ショースタジアムで席を取る場合をはじめ、カフェエリアやレストランで食事をする場合など、トイレや買い物で離席する時は貴重品を必ず持ち歩こう。
疲れ対策として、なるべく身軽な状態で館内を周れるようにコインロッカーの利用もおすすめ。暖房が効いていれば上着ごと荷物を預けてもいいが、イルカショーのスタジアムや一部の展示エリアが屋外にある場合には、持ち歩いて羽織れるようにしておく方がよいだろう。
ひとりだと行きにくい水族館の特徴
- キッズ向けイベントが多い(水遊び、ふれあい体験など)
- ファミリー層向けに特化した展示や遊具が多い
- 屋外施設が広く、座る場所が少ない
ひとりだと浮かないか心配な方が気をつけたいのは、その水族館のメイン客層。基本的に公式サイトで館内マップや展示内容が公開されている施設が多いため、キッズ向けの施策中心のところは避けると落ち着いて鑑賞できるかもしれない。
公式SNSで生き物の様子やイベント情報などが発信されているなら、参考にしてみると雰囲気を掴みやすい。
ただし、そもそも誰かと来ている人は相手とその空間を楽しんでいて、周りをそこまで気にしないのではという考え方もある。見られ方が心配なら、カメラやスマホを手に撮影や記録をしているふりをすれば意外と乗り切れる(取材ですけど?Vlog用ですけど?の堂々とした態度がポイント)。
ひとり水族館の計画の立て方

ソロ活だからこそ、誰とも相談せず自分の興味のままに動けるのは大きい。
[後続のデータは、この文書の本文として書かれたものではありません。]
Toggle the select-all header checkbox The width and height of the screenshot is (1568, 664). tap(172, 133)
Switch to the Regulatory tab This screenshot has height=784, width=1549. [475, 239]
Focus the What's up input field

せっかくなら、知的好奇心のおもむくままに行きたい水族館を探してみよう。
- 気になる水族館や行きたいエリアを決める
- 行く曜日や時間帯を決める
- 当日までに見たい展示と周るコースを考える
1. 気になる水族館や行きたいエリアを探す
まずはどこに行きたいのか方向性を決めてみよう。自分から検索してみるだけでなく、「テレビで特集されていた」「動画で紹介されていた」「公式SNSでかわいい海の生き物がタイムラインに流れてきた」といった受動的な見つけ方でも構わない。展示内容や会いたい生き物から選ぶのも大いにアリだ。
2. 行く曜日や時間帯を決める
基本的にどうしても休日は混むので、平日の昼間〜夕方が過ごしやすくておすすめ。水族館によっては営業時間が17:00ごろまでと短めなので、休館日とあわせて確認しておこう。
なお夜まで営業している都心の水族館では、平日仕事終わりの時間帯から社会人が入館して人が増えることも考えられる。
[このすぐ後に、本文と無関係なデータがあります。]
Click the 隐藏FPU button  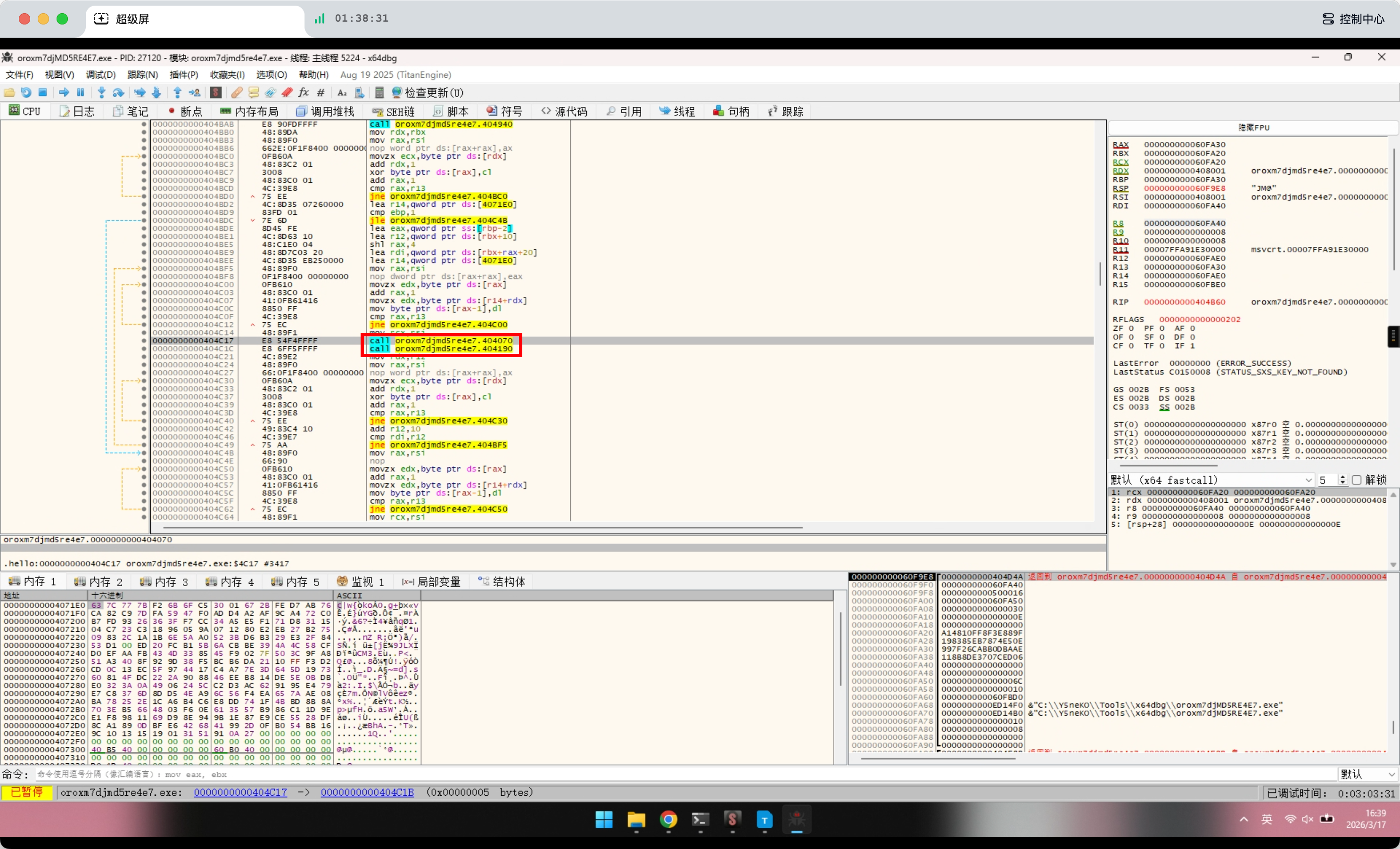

日曜または祝日の夜は、次の日が平日であれば意外と狙い目。テーマパークでも似た動きがあるかもしれないが、子ども連れやファミリー層が早めに帰宅した場合は、混雑が緩和するケースがある。
3. 当日までに見たい展示と周るコースを考える
お目当ての展示やショーの予定があれば、それを最優先にしよう。生き物が関わる展示は当日の体調や状況によって公開中止になる場合があるので、行く日が近づいてきたら公式SNSの発信もチェックしておくとよいだろう。
ショー以外にも餌やりや飼育員からの解説、ダイバーによる掃除などのイベントが組まれていることもある。充実感や満足感が得られる上に、その場でしか味わえない体験価値が付加されるので、時間が合えばぜひ参加してみるのがおすすめだ。
東京都内でおひとりさまでも行きやすい水族館
あくまで一例にはなるが、東京都内でソロ活しやすい水族館と最寄り駅を一覧でまとめた。
- マクセル アクアパーク品川(JR各線/京急線・品川駅)
- しながわ水族館(京浜急行線・大森海岸駅)
- カワスイ 川崎水族館(JR/京浜急行線・川崎駅)
- 葛西臨海水族園(JR京葉線・葛西臨海公園駅)
- サンシャイン水族館(JR/東京メトロ/私鉄各線・池袋駅)
- すみだ水族館(東武スカイツリーライン・とうきょうスカイツリー駅、東武スカイツリーライン/東京メトロ/私鉄各線・押上駅)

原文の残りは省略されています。